Shown below is a listing with pictures; reproduce exactly, and only, the lines between the ones containing "Open the AMD Ryzen 9 4900HS link" and "Click the site information icon", inclusive, leaving the pictures out.
** Supplied records follows **
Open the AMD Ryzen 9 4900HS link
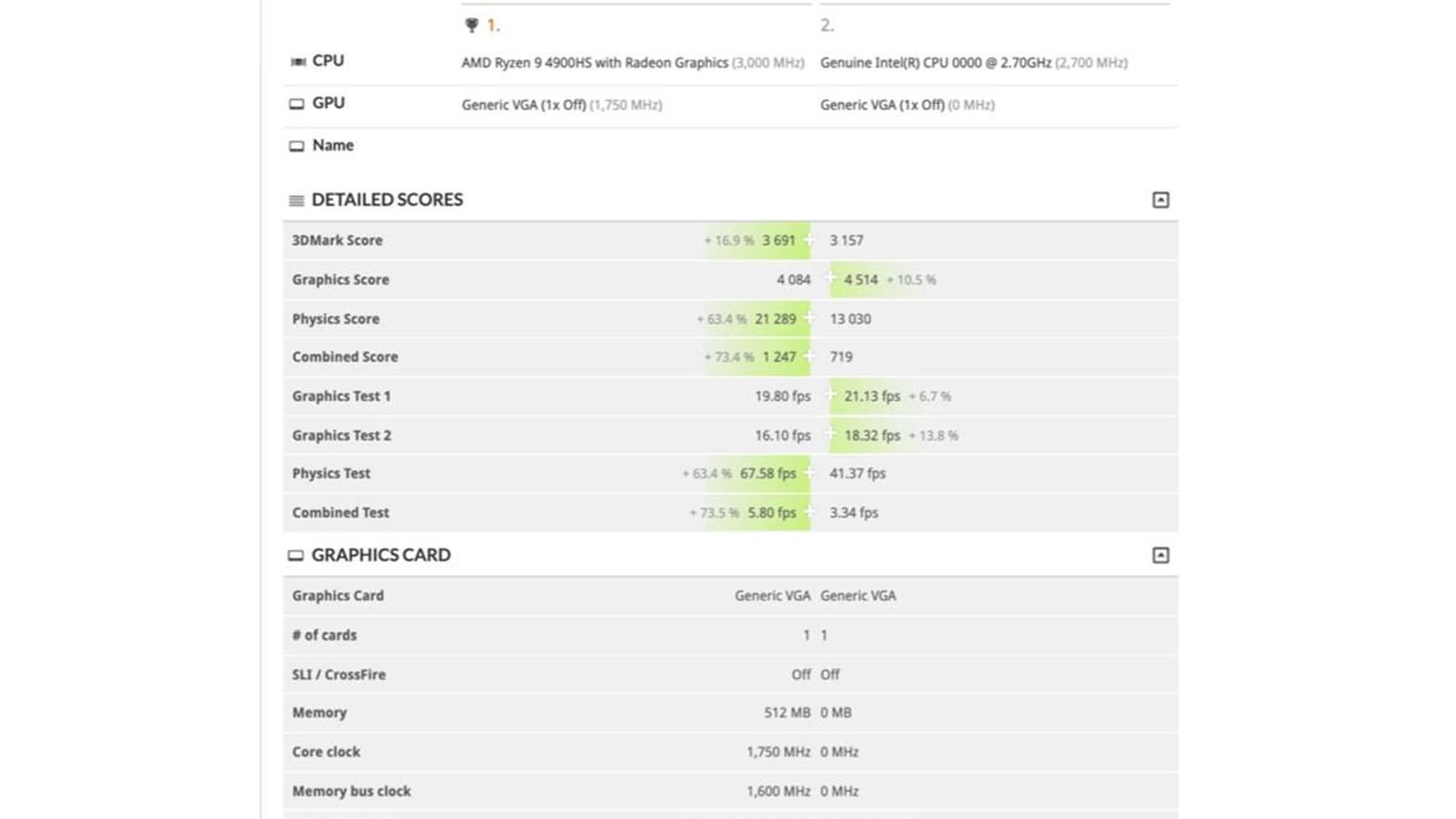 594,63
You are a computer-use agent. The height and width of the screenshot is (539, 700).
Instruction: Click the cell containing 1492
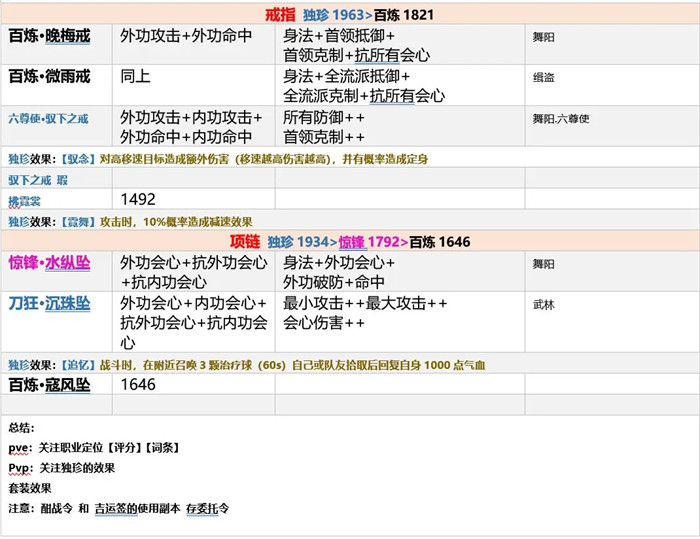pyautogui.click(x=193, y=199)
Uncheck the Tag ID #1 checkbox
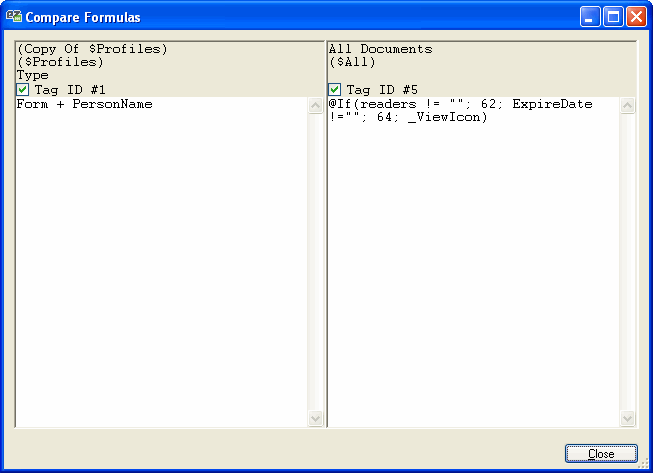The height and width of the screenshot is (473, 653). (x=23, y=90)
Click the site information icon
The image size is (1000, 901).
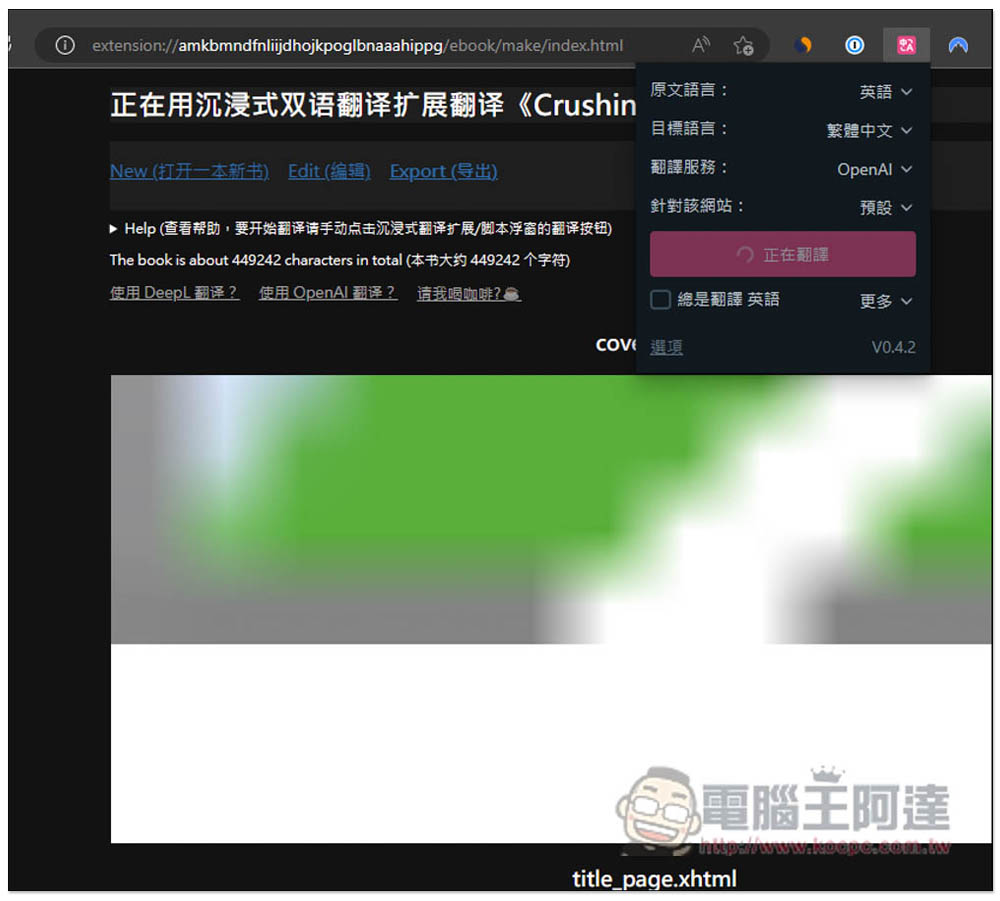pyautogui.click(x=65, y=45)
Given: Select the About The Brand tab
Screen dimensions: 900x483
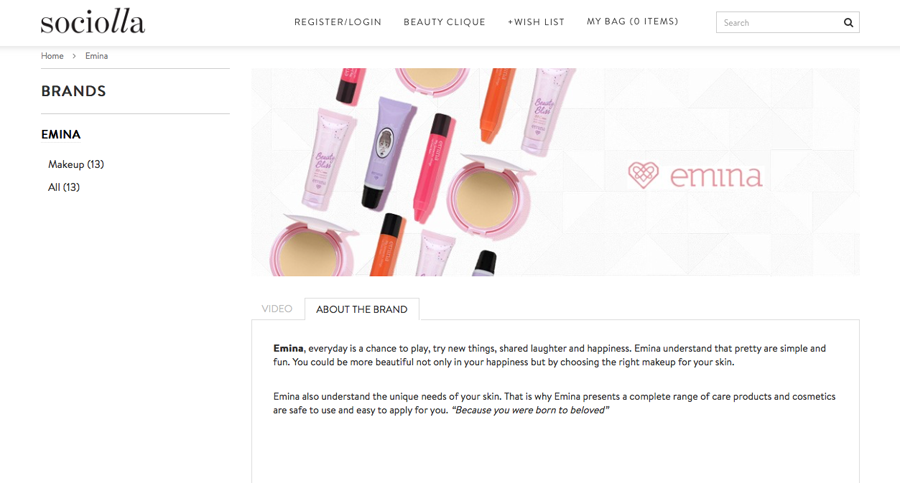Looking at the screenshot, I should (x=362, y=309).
** End of Supplied records **
** Supplied records follows **
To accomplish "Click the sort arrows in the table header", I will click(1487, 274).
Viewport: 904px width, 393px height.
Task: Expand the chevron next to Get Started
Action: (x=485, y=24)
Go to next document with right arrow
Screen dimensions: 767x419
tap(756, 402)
** End of Supplied records **
[Solution to this exercise]:
Open the AMD Ryzen 9 4900HS link
 594,63
You are a computer-use agent. The height and width of the screenshot is (539, 700).
Instruction: Click the cell containing 1492
pyautogui.click(x=193, y=199)
Uncheck the Tag ID #1 checkbox
The height and width of the screenshot is (473, 653). (x=23, y=90)
Click the site information icon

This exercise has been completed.